Given the scope of Common Article 3, covering abuses ranging from
personal humiliations to death, the legislation could prevent -- or at
least severely complicate -- any legal accountability in U.S. courts
for officials who have committed these offenses.
Though administration officials have said these provisions are meant to
protect CIA and other government operatives in the field, the
provisions also could shield senior officials up the line of command
who granted the authority for acts of torture and other abuses.
These implicated officials could include Attorney General Alberto
Gonzales and administration legal advisers who supplied rationales for
the abuses, as well as officials who signed off on the human rights
violations, such as military commanders and President Bush.
'Dirty war' precedents
In effect, this legislation could be interpreted as a broad amnesty
law, like those enacted by legislatures in Argentina and Chile to give
cover to government officials who waged "dirty wars" against leftists
and other political opponents in the 1970s.
Because of those amnesty laws, many perpetrators of torture,
"disappearances" and extrajudicial killings were spared punishment even
after the grisly details of their crimes against humanity emerged from
the secret records.
In some cases, the amnesty laws were later repealed or courts struck
down some provisions. But the legal delays frustrated demands for
justice from victims and often the aging perpetrators then cited
infirmities to prevent ever being brought to trial.
For instance, Chile is still trying to untangle the amnesty protections
that were used to shield dictator Augusto Pinochet from prosecution.
Pinochet, who is now 90, has also employed the infirmity defense.
The legal delays have had political consequences, too, especially in
the United States where complicit American officials escaped virtually
all accountability, even to their reputations.

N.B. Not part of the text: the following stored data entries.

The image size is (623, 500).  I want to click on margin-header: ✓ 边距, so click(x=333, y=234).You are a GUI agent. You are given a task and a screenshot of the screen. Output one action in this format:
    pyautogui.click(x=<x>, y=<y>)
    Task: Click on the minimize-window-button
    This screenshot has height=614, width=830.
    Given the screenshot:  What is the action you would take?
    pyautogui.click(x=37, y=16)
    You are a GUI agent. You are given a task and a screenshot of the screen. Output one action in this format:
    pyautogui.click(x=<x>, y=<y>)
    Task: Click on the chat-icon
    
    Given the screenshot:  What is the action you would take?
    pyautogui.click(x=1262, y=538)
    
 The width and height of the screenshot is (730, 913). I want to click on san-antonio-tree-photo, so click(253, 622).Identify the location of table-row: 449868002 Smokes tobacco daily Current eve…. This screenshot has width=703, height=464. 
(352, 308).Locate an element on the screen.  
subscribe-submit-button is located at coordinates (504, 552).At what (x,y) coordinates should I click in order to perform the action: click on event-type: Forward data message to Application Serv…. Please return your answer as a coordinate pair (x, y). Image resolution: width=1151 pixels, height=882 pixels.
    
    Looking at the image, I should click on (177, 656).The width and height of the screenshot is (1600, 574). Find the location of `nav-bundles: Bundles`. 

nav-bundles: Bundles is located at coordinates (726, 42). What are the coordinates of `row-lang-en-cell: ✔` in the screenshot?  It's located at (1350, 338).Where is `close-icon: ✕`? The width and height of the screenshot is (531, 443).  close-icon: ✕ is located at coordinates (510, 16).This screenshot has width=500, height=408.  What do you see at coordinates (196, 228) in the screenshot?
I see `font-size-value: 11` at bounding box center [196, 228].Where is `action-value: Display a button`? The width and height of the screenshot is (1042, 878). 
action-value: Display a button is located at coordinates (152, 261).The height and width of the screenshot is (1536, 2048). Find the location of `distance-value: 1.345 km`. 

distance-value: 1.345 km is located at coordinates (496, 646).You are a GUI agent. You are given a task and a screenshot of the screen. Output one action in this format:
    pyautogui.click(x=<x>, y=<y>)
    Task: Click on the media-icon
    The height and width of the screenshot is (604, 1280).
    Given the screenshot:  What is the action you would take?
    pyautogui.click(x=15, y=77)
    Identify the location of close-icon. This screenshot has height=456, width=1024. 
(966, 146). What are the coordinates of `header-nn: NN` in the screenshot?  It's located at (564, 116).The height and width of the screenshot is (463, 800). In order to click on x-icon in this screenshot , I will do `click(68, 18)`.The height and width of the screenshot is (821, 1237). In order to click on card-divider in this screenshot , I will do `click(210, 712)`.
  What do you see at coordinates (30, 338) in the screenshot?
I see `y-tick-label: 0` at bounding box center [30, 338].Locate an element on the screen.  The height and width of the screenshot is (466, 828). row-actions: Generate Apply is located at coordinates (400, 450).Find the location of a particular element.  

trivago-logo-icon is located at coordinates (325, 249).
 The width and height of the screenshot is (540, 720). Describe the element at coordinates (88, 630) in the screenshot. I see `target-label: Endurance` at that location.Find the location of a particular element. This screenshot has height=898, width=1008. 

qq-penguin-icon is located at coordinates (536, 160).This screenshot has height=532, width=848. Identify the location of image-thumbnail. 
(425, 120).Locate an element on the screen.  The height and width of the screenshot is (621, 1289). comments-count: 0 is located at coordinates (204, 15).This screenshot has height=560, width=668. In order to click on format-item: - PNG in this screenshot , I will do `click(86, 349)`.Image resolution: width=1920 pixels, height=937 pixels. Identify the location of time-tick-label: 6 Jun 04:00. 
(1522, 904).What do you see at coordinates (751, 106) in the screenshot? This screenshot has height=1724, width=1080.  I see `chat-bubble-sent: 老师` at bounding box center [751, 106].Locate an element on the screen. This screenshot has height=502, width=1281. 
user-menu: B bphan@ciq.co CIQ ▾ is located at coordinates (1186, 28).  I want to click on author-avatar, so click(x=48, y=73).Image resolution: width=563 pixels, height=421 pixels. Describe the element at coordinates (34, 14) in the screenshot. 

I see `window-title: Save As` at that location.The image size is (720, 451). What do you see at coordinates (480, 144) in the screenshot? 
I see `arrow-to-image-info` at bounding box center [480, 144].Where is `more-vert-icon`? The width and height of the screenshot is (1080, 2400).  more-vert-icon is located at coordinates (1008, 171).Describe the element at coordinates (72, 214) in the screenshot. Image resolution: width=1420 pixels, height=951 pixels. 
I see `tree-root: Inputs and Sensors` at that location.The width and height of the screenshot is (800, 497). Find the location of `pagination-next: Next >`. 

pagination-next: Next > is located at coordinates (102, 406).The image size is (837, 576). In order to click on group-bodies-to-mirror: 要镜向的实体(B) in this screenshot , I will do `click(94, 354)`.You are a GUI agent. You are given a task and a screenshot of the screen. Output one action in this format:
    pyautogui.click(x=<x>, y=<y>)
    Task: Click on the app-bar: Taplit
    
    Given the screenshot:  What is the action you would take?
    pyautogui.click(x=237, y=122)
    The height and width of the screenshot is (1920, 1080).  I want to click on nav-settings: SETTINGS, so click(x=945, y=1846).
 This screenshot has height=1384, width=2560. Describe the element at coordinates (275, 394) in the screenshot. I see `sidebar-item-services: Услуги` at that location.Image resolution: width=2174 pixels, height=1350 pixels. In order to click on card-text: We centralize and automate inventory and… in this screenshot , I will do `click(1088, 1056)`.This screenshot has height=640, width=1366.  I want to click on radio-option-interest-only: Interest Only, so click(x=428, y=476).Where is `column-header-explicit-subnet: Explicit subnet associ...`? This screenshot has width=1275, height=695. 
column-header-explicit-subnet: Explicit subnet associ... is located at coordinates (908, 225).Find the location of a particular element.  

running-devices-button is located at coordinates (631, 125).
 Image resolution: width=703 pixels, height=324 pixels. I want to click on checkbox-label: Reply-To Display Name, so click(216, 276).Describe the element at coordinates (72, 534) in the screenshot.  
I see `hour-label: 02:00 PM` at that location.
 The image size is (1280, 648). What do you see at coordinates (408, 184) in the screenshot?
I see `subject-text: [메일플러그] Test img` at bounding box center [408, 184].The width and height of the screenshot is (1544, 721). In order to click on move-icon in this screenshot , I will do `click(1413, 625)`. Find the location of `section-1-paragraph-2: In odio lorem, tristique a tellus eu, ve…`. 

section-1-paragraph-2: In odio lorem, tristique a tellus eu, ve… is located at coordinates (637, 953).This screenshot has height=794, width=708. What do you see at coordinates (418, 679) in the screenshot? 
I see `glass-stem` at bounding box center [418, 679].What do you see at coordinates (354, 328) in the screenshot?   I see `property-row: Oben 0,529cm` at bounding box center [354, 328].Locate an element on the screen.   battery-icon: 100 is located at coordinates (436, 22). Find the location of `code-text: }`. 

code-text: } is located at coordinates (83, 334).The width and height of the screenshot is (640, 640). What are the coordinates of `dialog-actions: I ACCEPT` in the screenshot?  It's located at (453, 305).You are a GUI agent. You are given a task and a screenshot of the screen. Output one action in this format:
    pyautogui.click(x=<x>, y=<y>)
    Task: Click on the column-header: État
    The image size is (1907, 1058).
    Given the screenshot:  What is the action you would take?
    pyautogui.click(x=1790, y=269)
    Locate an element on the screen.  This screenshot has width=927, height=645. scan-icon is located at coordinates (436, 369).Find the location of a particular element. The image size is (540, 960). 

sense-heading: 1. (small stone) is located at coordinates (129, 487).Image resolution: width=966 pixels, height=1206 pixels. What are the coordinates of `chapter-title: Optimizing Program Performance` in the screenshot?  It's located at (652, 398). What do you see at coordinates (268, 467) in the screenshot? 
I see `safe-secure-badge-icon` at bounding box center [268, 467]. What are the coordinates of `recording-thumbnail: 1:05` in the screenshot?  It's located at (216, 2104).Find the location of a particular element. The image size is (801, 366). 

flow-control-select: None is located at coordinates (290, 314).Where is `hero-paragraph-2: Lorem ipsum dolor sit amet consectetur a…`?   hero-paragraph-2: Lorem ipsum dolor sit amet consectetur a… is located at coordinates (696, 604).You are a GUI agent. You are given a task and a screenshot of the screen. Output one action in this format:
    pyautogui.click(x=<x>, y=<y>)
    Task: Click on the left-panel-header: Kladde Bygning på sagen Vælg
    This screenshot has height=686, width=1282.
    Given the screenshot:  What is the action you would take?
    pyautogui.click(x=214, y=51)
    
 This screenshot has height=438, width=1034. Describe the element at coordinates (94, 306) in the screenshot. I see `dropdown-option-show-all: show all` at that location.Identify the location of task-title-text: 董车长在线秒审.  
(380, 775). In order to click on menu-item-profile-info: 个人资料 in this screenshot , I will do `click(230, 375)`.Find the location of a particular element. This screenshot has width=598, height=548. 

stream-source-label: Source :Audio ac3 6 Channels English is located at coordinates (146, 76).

Some countries, such as South Africa, have combined amnesty for human
rights violators with requirements that the guilty cooperate with truth
commissions. That way, at least the historical record can be assembled
and the crimes of state can be exposed as lessons for future
generations.
The emerging U.S. amnesty law would be unusual in that it wouldn't
explicitly acknowledge that offenses had been committed, nor is the
word "amnesty" used. Nor have there been public hearings in Congress to
determine what the Bush administration might have done that requires
amnesty.
Nevertheless, the legislation, which seems to be gaining bipartisan
support, would create broad areas of legal protections for Bush and
other human rights violators for past crimes. By also barring victims
from seeking enforcement of the Geneva Conventions in U.S. courts, the
bill would give the Bush administration wide latitude for future acts
of abuse.
Yet, this troubling "amnesty" signpost -- for an America rushing down a
path marked by previous "dirty war" states -- has been passed with
barely a comment on its significance.